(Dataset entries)
+---+
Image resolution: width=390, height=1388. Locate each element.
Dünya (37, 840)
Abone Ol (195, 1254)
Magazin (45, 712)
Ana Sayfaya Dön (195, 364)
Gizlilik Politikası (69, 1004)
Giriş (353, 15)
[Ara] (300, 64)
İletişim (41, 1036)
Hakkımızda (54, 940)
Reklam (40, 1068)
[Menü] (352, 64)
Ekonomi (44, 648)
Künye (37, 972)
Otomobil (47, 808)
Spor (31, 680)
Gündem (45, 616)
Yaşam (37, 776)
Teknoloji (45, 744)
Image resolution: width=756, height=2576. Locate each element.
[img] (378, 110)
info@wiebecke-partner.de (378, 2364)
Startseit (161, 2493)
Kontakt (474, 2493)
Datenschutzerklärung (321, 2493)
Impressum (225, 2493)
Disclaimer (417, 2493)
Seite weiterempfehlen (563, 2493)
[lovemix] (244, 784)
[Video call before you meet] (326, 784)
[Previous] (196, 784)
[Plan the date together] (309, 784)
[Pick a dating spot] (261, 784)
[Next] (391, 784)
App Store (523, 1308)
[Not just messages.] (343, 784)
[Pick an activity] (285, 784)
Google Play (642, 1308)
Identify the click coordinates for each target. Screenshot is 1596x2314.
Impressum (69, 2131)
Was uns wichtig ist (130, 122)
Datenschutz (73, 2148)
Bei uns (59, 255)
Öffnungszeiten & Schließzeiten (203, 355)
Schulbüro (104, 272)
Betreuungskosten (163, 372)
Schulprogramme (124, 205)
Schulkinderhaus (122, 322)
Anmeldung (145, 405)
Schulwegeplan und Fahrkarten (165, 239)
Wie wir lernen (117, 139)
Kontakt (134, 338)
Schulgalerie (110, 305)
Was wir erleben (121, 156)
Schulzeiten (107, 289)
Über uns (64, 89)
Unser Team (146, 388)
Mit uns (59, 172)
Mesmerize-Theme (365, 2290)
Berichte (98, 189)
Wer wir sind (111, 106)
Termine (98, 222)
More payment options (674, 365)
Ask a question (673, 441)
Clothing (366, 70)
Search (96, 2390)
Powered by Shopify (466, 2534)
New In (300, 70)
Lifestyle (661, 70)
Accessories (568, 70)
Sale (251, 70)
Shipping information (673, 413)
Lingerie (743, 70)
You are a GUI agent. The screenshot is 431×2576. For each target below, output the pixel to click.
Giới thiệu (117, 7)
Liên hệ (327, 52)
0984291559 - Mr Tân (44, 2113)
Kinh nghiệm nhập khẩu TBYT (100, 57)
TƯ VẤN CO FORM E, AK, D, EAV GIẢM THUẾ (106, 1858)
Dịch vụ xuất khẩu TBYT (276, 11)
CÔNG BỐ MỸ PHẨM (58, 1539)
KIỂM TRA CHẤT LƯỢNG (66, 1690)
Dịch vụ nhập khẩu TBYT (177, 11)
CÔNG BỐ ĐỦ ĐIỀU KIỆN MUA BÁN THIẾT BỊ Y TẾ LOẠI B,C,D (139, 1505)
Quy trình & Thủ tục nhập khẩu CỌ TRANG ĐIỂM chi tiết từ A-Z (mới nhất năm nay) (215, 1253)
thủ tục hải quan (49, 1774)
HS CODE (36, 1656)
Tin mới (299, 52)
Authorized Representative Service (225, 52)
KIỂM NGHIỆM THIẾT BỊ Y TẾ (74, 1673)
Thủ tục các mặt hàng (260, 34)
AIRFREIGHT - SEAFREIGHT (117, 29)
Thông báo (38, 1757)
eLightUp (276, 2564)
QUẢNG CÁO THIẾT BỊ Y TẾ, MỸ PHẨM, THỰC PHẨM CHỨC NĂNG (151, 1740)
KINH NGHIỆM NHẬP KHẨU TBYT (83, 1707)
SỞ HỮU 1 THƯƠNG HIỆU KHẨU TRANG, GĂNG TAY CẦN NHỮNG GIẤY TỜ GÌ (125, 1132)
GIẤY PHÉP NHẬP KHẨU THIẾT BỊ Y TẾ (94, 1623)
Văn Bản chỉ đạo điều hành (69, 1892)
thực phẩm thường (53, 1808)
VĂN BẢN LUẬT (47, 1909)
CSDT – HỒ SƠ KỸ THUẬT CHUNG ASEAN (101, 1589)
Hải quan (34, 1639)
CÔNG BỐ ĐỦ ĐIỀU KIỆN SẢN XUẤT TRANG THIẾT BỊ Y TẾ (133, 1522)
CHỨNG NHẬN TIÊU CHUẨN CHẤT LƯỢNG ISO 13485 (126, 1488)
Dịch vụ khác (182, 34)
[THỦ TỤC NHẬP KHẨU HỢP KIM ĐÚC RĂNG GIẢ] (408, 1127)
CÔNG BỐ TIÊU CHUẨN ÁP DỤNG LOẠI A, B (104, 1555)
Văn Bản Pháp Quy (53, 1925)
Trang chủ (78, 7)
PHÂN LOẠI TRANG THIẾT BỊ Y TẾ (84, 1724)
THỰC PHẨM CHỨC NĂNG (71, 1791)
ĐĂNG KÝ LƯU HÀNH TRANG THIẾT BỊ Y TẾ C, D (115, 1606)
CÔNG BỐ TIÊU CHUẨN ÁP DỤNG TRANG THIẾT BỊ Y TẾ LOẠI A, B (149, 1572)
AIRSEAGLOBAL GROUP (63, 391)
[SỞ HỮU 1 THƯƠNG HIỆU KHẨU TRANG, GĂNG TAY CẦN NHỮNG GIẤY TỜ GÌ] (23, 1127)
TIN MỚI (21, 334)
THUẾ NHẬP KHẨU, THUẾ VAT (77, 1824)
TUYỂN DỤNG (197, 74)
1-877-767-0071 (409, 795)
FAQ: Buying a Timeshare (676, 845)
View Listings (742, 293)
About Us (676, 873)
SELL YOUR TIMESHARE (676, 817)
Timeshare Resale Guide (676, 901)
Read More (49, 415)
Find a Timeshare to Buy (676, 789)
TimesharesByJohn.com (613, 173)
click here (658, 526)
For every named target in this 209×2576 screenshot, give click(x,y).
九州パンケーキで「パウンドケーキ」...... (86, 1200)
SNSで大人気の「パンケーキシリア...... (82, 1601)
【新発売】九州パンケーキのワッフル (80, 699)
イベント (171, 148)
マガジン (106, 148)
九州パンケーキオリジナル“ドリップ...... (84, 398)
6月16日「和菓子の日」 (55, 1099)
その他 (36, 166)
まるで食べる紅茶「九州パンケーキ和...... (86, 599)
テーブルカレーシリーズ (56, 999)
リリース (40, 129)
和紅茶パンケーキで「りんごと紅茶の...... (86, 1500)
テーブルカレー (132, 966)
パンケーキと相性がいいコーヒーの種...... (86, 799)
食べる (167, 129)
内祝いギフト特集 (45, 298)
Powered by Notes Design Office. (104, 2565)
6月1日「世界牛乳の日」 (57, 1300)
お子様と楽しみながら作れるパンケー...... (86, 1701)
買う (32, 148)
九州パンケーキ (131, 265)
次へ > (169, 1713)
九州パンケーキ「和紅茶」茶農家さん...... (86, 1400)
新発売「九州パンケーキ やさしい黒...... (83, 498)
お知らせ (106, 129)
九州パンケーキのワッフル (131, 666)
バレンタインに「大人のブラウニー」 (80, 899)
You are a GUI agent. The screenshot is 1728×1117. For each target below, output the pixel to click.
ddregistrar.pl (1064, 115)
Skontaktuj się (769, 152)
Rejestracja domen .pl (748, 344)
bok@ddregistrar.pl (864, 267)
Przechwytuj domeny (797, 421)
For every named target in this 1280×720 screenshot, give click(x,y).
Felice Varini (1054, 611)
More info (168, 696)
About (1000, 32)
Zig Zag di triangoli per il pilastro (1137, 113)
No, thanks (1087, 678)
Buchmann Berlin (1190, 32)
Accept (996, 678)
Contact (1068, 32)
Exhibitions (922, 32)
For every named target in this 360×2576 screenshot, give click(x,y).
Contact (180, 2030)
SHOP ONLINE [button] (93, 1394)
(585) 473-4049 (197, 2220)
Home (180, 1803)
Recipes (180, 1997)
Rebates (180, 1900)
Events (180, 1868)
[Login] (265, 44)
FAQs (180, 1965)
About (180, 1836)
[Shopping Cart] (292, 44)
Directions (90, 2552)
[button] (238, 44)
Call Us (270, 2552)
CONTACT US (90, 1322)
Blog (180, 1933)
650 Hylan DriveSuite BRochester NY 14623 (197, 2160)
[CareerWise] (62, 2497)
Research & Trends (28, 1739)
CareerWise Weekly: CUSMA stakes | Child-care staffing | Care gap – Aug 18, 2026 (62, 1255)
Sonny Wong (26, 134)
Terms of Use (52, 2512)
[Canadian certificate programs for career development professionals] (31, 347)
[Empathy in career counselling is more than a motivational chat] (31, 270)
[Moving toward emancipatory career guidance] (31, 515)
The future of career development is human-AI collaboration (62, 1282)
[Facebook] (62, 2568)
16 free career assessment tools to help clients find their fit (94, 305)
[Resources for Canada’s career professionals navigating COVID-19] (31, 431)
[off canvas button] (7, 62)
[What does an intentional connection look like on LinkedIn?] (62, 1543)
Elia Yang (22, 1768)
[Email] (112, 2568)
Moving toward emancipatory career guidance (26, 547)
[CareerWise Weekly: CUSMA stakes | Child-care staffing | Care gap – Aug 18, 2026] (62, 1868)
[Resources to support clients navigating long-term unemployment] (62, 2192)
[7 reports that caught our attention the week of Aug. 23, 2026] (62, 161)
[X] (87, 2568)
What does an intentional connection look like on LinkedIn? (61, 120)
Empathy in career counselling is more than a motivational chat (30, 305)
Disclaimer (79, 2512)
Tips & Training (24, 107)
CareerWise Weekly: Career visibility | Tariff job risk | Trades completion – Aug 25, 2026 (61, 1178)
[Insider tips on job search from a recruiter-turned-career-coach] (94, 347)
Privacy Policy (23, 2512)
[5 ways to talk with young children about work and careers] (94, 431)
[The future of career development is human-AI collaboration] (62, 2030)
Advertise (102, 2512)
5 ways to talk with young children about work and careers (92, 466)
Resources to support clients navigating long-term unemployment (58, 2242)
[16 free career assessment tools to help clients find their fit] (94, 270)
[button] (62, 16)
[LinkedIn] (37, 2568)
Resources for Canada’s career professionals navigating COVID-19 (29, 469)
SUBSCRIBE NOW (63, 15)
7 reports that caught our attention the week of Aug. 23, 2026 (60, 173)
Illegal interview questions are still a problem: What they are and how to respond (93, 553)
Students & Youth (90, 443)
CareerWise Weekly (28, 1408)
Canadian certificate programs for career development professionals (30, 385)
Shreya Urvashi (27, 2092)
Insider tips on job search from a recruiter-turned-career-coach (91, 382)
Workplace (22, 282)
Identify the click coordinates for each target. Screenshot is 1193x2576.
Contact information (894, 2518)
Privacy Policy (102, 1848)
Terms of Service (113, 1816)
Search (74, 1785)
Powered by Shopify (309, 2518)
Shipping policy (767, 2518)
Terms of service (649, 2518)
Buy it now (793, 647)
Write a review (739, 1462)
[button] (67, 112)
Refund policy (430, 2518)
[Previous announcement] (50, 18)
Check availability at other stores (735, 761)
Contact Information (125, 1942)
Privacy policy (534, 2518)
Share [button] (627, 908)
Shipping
+---+
*Task details*: Reproduce exactly the entries above, limited to the lines from the one with "1-877-767-0071 (409, 795)" through the one with "バレンタインに「大人のブラウニー」 (80, 899)", both included.

*Response for this exercise*:
1-877-767-0071 (409, 795)
FAQ: Buying a Timeshare (676, 845)
View Listings (742, 293)
About Us (676, 873)
SELL YOUR TIMESHARE (676, 817)
Timeshare Resale Guide (676, 901)
Read More (49, 415)
Find a Timeshare to Buy (676, 789)
TimesharesByJohn.com (613, 173)
click here (658, 526)
For every named target in this 209×2576 screenshot, give click(x,y).
九州パンケーキで「パウンドケーキ」...... (86, 1200)
SNSで大人気の「パンケーキシリア...... (82, 1601)
【新発売】九州パンケーキのワッフル (80, 699)
イベント (171, 148)
マガジン (106, 148)
九州パンケーキオリジナル“ドリップ...... (84, 398)
6月16日「和菓子の日」 (55, 1099)
その他 (36, 166)
まるで食べる紅茶「九州パンケーキ和...... (86, 599)
テーブルカレーシリーズ (56, 999)
リリース (40, 129)
和紅茶パンケーキで「りんごと紅茶の...... (86, 1500)
テーブルカレー (132, 966)
パンケーキと相性がいいコーヒーの種...... (86, 799)
食べる (167, 129)
内祝いギフト特集 (45, 298)
Powered by Notes Design Office. (104, 2565)
6月1日「世界牛乳の日」 (57, 1300)
お子様と楽しみながら作れるパンケー...... (86, 1701)
買う (32, 148)
九州パンケーキ (131, 265)
次へ > (169, 1713)
九州パンケーキ「和紅茶」茶農家さん...... (86, 1400)
新発売「九州パンケーキ やさしい黒...... (83, 498)
お知らせ (106, 129)
九州パンケーキのワッフル (131, 666)
バレンタインに「大人のブラウニー」 (80, 899)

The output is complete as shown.